[The problem]:
Report every line in the entries below that contains the word "button", copying each such line in full.

[Input material]:
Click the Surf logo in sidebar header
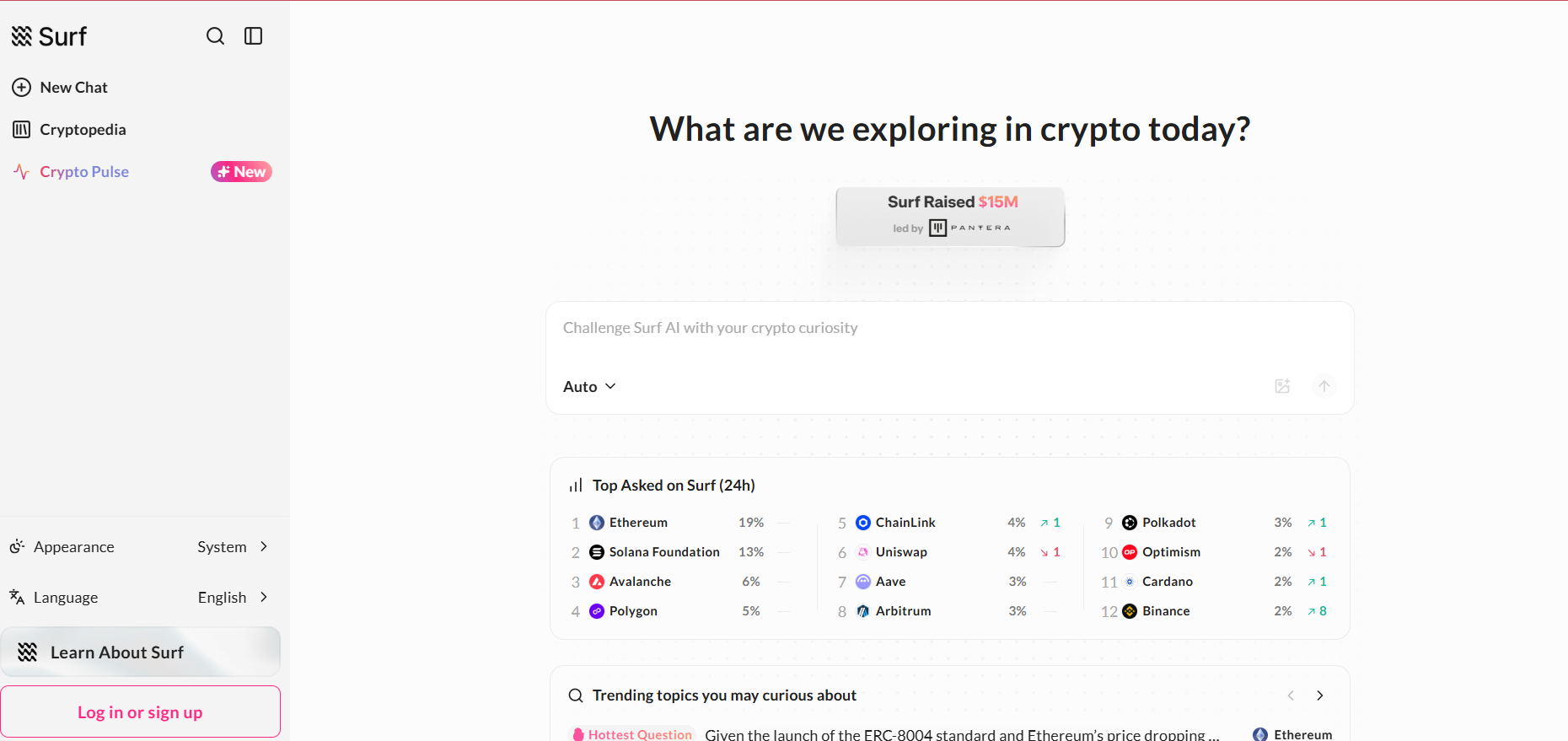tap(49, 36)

* * *

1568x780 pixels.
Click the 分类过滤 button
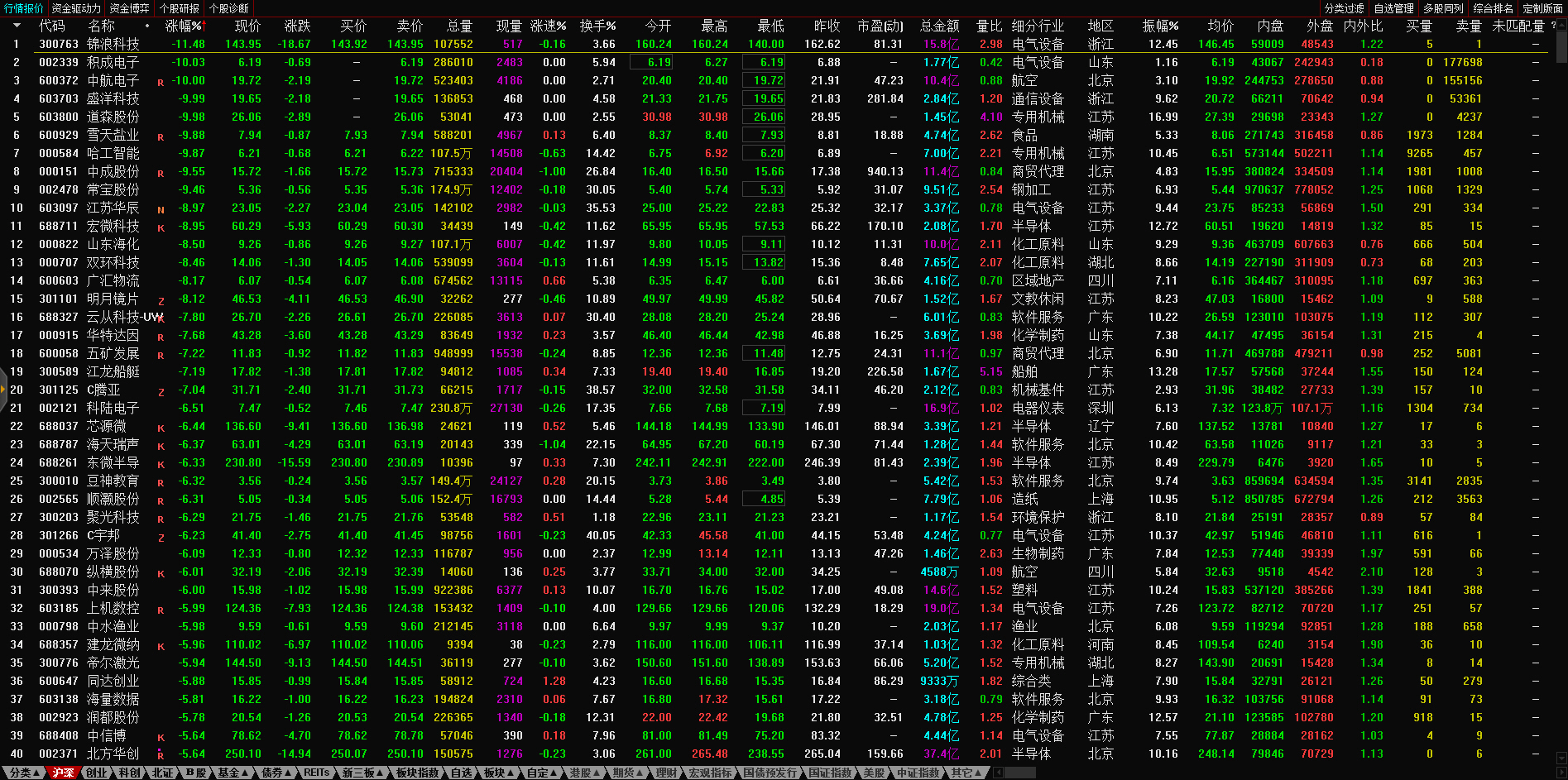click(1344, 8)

---

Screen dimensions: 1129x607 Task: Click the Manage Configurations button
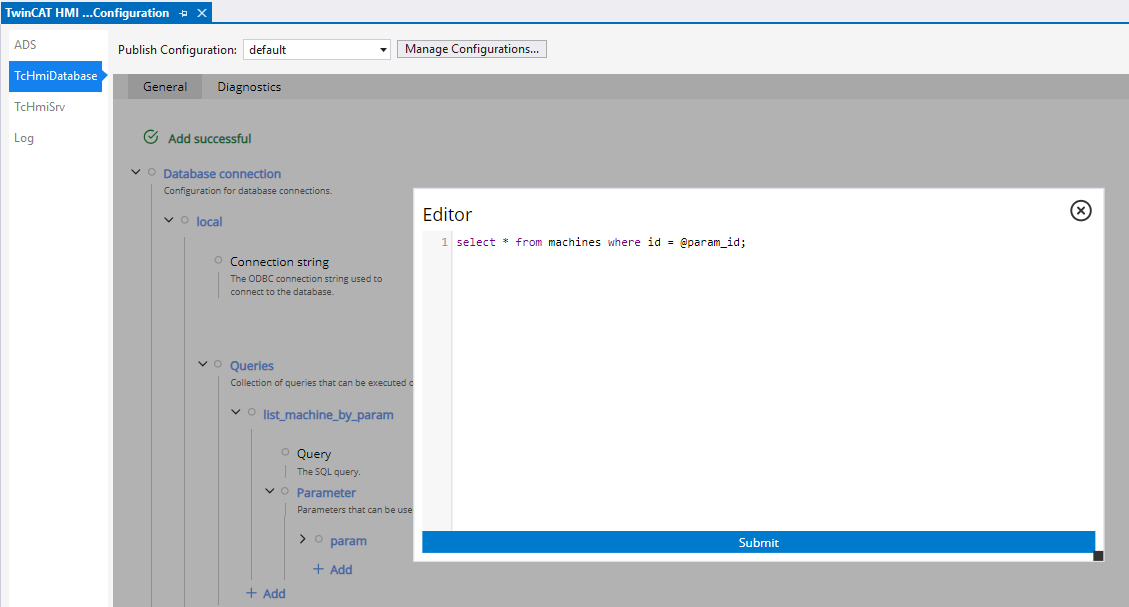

[Response]:
Click the 分类过滤 button
Screen dimensions: 1129x607 Task: Click the Manage Configurations button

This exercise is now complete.